Of course, Wilson's accusations tend to discount the enormity of the mess Barry left behind, and it's all but impossible to make the case that any aspect of city governance is actually worse than it was four years ago. Nonetheless, Barry's shadow lingers: both the easy charisma and the us-versus-them rhetoric he relied upon to sustain his black base of support. Watching Williams in front of an audience, one wonders if his difficulties aren't simply a matter of style. His early exit from the UDC forum, for example, was somewhat graceless: He rose abruptly and refused the moderator's request to answer one last question, inciting more opprobrium than he'd received at any other point in the evening. Afterward, his competitors turned the way the mayor "walked out on us" into the motif of the evening. (Wilson also left early, a few minutes after Williams, but he lubricated his departure with an extended explanation of how, with limited funds, his campaign was trying to reach as many people as possible and, to that end, he had three more events that evening. He exited to hearty applause.)

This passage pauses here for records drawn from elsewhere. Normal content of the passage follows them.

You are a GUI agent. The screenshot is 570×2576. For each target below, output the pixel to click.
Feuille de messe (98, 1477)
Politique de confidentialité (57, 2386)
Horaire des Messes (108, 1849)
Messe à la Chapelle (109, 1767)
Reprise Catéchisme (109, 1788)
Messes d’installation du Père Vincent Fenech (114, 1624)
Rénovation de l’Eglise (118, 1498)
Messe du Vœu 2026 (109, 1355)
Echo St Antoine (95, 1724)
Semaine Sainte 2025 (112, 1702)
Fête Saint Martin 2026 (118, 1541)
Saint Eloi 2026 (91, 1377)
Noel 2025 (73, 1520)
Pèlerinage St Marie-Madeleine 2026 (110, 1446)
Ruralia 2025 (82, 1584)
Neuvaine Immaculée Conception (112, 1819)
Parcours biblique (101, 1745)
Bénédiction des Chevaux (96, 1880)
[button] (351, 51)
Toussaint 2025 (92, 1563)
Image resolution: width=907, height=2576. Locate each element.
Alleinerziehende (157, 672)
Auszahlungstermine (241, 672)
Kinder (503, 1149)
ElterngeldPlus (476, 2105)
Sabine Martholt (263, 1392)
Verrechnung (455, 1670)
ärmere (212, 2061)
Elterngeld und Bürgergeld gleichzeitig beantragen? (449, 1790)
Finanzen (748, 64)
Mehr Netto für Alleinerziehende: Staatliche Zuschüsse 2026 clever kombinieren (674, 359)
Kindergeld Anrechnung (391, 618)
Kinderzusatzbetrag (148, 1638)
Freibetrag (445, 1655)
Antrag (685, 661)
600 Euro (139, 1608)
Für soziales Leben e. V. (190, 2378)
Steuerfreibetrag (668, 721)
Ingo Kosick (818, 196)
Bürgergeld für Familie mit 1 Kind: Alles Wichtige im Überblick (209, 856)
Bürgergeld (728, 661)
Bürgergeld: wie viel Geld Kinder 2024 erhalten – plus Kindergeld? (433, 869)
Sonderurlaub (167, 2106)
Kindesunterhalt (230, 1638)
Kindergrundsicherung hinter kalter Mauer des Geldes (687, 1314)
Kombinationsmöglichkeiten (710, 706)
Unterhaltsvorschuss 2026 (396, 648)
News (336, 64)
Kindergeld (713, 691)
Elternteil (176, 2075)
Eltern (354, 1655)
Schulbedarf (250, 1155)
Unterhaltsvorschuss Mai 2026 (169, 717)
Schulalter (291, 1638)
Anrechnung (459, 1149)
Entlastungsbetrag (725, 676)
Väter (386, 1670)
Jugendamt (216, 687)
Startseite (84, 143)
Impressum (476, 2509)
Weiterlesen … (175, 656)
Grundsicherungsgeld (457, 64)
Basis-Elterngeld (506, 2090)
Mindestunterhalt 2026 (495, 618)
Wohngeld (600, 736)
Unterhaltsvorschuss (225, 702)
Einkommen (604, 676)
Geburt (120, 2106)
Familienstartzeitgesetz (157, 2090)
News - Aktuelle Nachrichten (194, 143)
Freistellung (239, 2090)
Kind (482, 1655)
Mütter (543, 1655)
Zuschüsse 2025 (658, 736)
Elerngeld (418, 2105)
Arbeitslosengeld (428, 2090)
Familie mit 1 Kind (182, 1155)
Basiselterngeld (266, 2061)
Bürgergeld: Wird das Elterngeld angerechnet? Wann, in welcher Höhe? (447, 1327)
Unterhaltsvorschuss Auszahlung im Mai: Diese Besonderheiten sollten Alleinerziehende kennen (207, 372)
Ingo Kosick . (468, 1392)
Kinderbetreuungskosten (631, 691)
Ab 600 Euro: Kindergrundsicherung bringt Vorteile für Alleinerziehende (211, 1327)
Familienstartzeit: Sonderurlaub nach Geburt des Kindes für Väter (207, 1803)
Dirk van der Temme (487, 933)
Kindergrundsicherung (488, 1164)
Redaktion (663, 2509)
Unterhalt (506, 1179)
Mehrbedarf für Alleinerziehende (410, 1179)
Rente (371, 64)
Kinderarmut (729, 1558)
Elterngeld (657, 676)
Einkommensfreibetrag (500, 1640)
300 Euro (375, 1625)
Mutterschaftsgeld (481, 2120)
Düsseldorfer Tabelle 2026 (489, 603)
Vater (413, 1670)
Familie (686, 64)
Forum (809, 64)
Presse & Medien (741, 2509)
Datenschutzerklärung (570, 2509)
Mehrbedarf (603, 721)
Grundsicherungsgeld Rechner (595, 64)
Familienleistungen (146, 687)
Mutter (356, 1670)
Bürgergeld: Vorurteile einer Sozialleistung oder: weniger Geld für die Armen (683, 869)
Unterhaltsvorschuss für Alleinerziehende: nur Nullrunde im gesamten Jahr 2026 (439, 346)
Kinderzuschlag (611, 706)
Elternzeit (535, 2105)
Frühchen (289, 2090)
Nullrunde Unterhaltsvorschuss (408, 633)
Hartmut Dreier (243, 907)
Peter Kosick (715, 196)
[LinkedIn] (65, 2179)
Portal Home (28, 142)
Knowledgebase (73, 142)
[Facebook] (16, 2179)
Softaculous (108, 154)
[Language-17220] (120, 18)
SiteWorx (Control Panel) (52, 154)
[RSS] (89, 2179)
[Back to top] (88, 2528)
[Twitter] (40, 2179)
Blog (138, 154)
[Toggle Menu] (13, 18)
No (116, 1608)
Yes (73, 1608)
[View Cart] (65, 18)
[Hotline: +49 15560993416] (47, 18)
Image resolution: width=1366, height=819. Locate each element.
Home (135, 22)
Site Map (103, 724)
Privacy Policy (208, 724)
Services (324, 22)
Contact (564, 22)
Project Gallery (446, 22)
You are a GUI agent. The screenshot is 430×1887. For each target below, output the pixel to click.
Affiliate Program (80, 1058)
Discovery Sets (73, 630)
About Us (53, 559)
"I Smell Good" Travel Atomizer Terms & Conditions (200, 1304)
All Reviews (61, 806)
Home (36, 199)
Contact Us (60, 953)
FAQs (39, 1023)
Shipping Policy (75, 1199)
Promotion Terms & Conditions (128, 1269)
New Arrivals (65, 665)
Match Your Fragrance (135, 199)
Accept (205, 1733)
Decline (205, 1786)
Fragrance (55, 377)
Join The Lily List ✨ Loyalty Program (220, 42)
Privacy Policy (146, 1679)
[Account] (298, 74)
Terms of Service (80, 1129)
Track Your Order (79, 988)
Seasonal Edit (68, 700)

Despite everything, Williams still enjoys a comfortable lead in the primary race. Last week a Washington Post poll gave him 44 percent of the prospective vote, while Wilson, his nearest challenger, got only 10 percent. Williams' job approval rating was 59 percent, down only 2 percent from May. And Washington voters have of course been known to be rather forgiving in the past. (Also, for what it's worth, both Clark and Moore have overcome past stumbles: In Clark's case, it was hitting a Barry aide with a metal chair; in Moore's, it was biting a tow-truck driver.)
In some ways, the nature of Williams' petition stumble has protected him. Before he was dropped from the ballot, as Hal Wolman, director of George Washington University's Institute of Public Policy, points out, "Everyone else was driven out of the water by Williams' overwhelming superiority in vote-getting" -- by the perception that he was a shoo-in. The timing of the scandal ensured that anyone who jumped into the race afterward would also have to run as a write-in and open themselves, as Wilson has, to charges of blatant opportunism.
The morning after the UDC forum, the candidates were at GWU for a similar event. This one was broadcast live on local radio station WTOP and punctuated every 10 minutes by the latest report from the station's traffic correspondent. At one point, somewhere between when Clark advocated painting the White House black and when Thorpe announced that he had predicted not only September 11 but the shooting of Ronald Reagan (though he was, he admitted, one day off), Williams put into words his bewilderment and frustration: "Sometimes I feel like I'm a radio astronomer reaching out to some sort of reality." His primary campaign has indeed taken him into uncharted territory, but chances are the signals he's sending out will bring back signs of life.